Your objective:
Check every line of the data below for the word "This". Copy the ones that have it.

(Pixel coordinate grounding data)
>>>>

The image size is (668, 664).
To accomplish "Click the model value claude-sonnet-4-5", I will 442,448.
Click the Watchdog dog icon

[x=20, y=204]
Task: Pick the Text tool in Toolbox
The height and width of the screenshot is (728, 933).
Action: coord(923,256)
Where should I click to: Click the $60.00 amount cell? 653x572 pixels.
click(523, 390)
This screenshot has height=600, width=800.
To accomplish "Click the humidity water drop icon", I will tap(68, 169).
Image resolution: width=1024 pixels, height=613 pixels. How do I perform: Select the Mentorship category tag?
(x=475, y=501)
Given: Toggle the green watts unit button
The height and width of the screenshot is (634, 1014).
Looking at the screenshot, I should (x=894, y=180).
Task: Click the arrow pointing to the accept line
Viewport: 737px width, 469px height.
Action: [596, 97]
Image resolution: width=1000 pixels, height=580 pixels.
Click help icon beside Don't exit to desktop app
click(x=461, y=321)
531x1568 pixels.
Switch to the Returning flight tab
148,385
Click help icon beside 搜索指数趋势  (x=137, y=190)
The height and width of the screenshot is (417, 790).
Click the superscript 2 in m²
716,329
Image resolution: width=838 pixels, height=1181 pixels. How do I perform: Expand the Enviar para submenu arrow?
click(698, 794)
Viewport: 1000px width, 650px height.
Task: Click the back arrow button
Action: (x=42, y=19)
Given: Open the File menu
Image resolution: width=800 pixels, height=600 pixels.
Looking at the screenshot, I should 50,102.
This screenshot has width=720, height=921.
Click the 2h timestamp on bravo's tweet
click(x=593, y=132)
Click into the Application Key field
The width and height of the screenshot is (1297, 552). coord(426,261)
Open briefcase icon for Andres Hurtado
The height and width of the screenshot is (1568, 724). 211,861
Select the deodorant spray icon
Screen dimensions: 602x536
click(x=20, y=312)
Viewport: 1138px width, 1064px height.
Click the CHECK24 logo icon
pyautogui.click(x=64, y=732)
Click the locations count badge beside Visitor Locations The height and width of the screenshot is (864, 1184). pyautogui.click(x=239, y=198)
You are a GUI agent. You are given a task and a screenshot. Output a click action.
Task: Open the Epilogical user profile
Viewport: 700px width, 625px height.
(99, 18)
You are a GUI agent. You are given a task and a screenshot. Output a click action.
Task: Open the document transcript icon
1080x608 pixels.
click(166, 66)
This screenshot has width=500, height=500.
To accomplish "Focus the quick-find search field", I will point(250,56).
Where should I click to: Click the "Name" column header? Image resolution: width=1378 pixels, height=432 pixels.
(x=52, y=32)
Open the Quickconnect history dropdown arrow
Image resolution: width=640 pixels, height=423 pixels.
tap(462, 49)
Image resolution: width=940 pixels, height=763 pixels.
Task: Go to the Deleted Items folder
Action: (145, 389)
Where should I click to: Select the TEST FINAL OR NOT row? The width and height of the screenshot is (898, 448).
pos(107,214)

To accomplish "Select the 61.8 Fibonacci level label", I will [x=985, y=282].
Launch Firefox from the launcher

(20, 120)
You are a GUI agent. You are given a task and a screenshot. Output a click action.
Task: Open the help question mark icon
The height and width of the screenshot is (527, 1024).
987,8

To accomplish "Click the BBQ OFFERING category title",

<<<<

Output:
This screenshot has height=600, width=800.
This screenshot has width=720, height=921.
This screenshot has width=500, height=500.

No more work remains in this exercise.